Using rectified linear unit and swish based artificial neural networks to describe noise transfer in a full vehicle context

J Acoust Soc Am. 2021 Sep;150(3):2088. doi: 10.1121/10.0005535.

Abstract

Vehicle interior noise is a quality criterion of passenger cars. A considerable amount of resources is used to evaluate and design the acoustic environment with respect to given requirements. The customer's perception in the end-of-line vehicle is the main criterion. Therefore, full vehicle testing is a large part of today's sound comfort development. To increase efficiency, it is desirable to limit the hardware testing to a specific component. A later reassembly of the full vehicle is done virtually using transfer functions.
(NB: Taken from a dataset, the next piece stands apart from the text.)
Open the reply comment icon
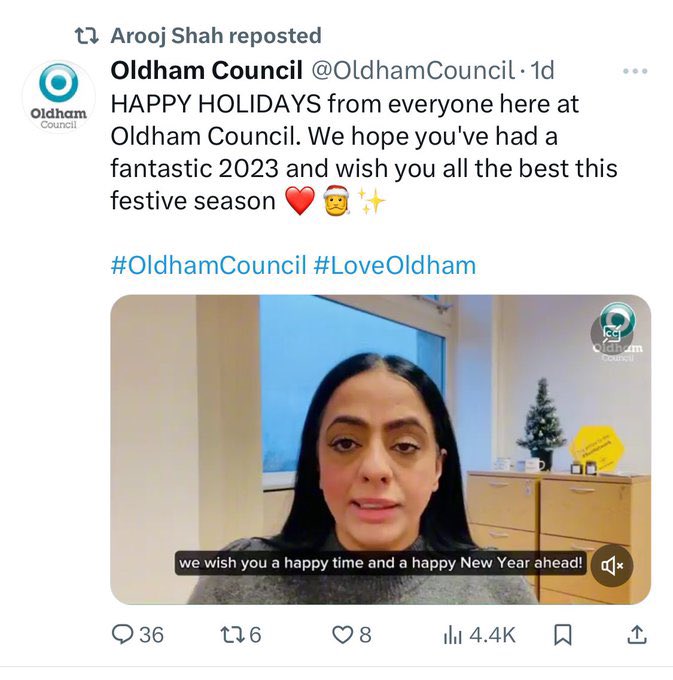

These transfer functions of the substructures can be derived numerically or through measurements. However, full vehicle simulations are still challenging. Hence, transfer functions are typically measured but come with the burden of complex procedures. In this work, the authors propose a machine learning algorithm to reduce the effort for finding suitable transfer models in the automotive context. Artificial neural networks with rectified linear unit and swish activation functions are trained on full vehicle measurements. Multiple operation conditions are used for training. The networks compute spectral system responses and relative sensitivities for the input features. The performance is discussed with respect to the full vehicle validation data. The results indicate an effective procedure to reduce the costs of full-size vehicle measurements.